Managing your Time & Work Distractions

What did you do yesterday during your working hours? You probably would answer "worked" but some would disagree. Managing your time is more than just planning, it's follow-up as well. Can you give a minute-by-minute account of what you do in the day? Here's why you want to!

Early in my pre-entrepreneur career, a wise person suggested that I give an account of all of my time. I was just starting out in the business world and eager to learn from this pseudo-mentor so I tried to do as he suggested.

I already was in the good habit of planning the night before what I needed to do the following day. I would write down a list, schedule the tasks that could be scheduled, and prioritized the other tasks that weren’t associated with a time-frame. If you polled most people about what they do to manage their time, I was already ahead of the game. But don’t congratulate me just yet.

I took this wise person’s advice and tracked my time the next day. While I wrote my planned schedule in blue, I wrote my real schedule in red.

I must confess that I did not see blue lines and red lines mix to become purple lines on the page. Instead, I saw a big chunk of time in blue in which I planned to sit down and finish some work on a project. The red showed what really happened: I sat down about five minutes later than I planned, checked my emails for five minutes, worked for ten minutes, got up and went to the water cooler, then stopped at a colleague’s desk to chat.

I had blocked an hour to work. I could have gotten the project done in that time. Instead I really only worked about twenty-five minutes and, as you can imagine, had to schedule it again the very next day.

I am not alone.

Studies have shown that it can take between ten and twenty minutes of “ramp-up” time each time you start a new project and my personal experience has shown that most people don’t have an attention span longer than 15 minutes at work. Can you imagine what could get done if we needed less ramp-up time and could focus for longer periods?

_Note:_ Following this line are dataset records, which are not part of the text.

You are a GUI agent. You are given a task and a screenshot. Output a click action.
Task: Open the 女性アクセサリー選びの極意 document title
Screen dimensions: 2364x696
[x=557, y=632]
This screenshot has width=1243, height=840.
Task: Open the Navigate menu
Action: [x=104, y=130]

That was my experience in the corporate world. I’ve learned that it’s not that different in the world of entrepreneurs. Yes, we work very hard and have more on the line, but if you work at home you know the temptation to make more coffee, take another bathroom break, call a friend, walk the dog, or see who’s on Oprah.

This is a great exercise to do for a week. Each day or each week (however you plan your time) mark it out in one color: schedule tasks, estimate how long you think it will take to perform the things you need to do. Be detailed, right down to how long you think it takes you to drive somewhere.

Then, in another color, monitor your progress through the week. When I do this exercise periodically (yes, I still do), I use one of those sports watches with a stopwatch function. That way, I start a project I have planned for an hour and I can pause it if I have a must-answer phone call. Then, I can see how long the total one hour project took me (usually longer) and how much time I actually spent on the project itself compared to distractions.

As you’re tracking your time, remember this: you’re probably realizing how often you let distractions get in the way of your projects…how much more did they get in the way before you started paying attention to them?!

What can you do with this information? Just like any productivity metric, it’s easy to be wowed by the number and ignore it. Or you can use it as a motivator to improve your efficiency. You can learn that it really takes 20 minutes to get somewhere (if all the lights are green) instead of the 15 minutes you used to allot yourself.

And you’ll learn this, too: Projects that you used to schedule (for example) an hour to do will suddenly only take 45 minutes. Why? Because you’re training yourself to focus on those projects more clearly. That means more time in the day.

It pays to know the value of your time. If you plan your day, you’re a top ten performer. If you track your day as it progresses, you’ll leave everyone in the dust.